Is there a scientific basis for excluding masked individuals from quarantine?
No. The CDC’s definition of “close contacts” does not make an exemption for mask-wearing. While we have evidence that masks reduce transmission, that does not mean that they are 100% effective, especially given the variation in mask types and compliance discussed above. Adding this exemption also may complicate contact tracing efforts. The best way to keep students, faculty, and staff in schools is to reduce transmission. Moving the goalposts is not a long term strategy for success.
What structural barriers do we face right now in MO regarding schools and COVID?
Missouri has pursued only limited statewide restrictions since COVID-19 cases appeared in March. Instead, our state government has preferred to let local governments manage policies as they see fit. Local control leaves county executives and school district superintendents, few of whom have public health backgrounds, to make consequential decisions about their jurisdictions' policies. Many of these same officials are relying on small local public health departments for guidance. These public health departments are chronically underfunded and short-staffed. They are also facing the full force of all-time high numbers of new cases.
Many of the policies we have discussed also cost money. So too do services like Zoom, community WiFi hotspots, and laptops for students who lack technology at home. Our schools do not only need guidance, but they need the financial resources to follow that guidance and to safely educate their students.

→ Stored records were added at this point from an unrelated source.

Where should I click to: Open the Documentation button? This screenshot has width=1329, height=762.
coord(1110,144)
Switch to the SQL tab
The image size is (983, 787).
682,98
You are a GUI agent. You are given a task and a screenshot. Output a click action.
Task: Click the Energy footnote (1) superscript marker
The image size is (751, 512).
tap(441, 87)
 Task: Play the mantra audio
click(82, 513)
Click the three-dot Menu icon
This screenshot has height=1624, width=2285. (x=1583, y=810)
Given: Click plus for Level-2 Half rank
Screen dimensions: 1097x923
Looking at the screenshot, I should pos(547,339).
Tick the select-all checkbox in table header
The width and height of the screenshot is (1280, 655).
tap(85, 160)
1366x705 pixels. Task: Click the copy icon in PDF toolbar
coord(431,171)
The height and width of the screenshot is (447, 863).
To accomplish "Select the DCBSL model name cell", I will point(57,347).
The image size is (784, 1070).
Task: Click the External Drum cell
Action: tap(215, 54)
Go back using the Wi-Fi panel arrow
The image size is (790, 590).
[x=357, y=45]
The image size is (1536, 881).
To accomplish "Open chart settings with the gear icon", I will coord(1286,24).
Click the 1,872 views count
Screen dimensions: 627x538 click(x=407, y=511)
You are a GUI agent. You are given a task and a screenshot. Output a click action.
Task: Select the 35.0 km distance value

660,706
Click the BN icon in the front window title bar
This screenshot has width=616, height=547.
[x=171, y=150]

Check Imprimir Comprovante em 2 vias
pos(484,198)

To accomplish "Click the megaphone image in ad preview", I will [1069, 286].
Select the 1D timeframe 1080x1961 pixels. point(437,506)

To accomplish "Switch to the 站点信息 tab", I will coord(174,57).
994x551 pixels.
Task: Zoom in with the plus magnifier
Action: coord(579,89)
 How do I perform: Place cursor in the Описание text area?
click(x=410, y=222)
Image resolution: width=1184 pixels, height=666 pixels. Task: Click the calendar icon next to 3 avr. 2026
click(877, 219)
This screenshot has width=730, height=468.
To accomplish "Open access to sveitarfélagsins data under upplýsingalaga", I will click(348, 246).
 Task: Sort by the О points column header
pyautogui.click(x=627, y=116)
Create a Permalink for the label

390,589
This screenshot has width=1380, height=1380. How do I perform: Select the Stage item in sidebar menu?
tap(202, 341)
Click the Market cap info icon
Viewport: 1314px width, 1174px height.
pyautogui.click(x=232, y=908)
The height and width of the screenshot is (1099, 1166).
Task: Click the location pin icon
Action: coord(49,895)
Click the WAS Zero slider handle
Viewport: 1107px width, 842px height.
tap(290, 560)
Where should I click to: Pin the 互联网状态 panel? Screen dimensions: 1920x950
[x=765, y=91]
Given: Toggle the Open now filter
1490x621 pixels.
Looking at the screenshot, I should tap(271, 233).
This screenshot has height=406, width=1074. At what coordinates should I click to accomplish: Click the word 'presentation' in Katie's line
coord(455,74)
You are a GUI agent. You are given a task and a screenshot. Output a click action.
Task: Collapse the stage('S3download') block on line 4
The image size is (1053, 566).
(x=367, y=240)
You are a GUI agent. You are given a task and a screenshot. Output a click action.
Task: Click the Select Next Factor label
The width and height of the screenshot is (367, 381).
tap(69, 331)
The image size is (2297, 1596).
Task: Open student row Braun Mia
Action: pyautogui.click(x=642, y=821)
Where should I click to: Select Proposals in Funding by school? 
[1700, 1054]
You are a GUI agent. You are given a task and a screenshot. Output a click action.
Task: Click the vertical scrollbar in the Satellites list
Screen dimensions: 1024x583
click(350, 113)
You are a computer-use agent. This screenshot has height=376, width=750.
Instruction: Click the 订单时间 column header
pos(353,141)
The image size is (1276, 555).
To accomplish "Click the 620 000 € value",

This is precisely the scenario where state-level leadership can be a difference-maker. Local schools need clear, unambiguous guidance and financial resources. The Governor and state-level agencies like DESE and the Department of Health and Senior Services (DHSS) are well-positioned to provide it.
So, what can we do?
First and foremost, we need statewide leadership that prioritizes their education, sets standards, and creates a framework that local jurisdictions must use to implement or loosen restrictions. We need to take the pressure off schools to figure out which policies they will follow. We also need quarantine policies that follow CDC guidelines and best practices. We need school districts to require masks and take other steps to reduce transmissions. Given the current levels of transmission in many parts of Missouri, virtual learning may be necessary even with schools following all of the science we have on reducing transmission of COVID-19.
We also need to ensure that schools have the funding they need now for safe operations, and we need to ensure that schools are not financially penalized for short-term reductions in the number of students they may be experiencing.
Finally, we also need to reorient our priorities, especially once we see high transmission rates subside. We should be ensuring schools are open before high-transmission venues like bars, clubs, gyms, and restaurants. We also need to make sure that, when kids are home at night or on weekends, they are in spaces where they are least likely to bring COVID-19 with them back to school the next day. This means that mask-wearing, physical distancing, reducing contacts, disinfection of surfaces, and hand hygiene are not just for schools. Students and family members must be committed to following these at home.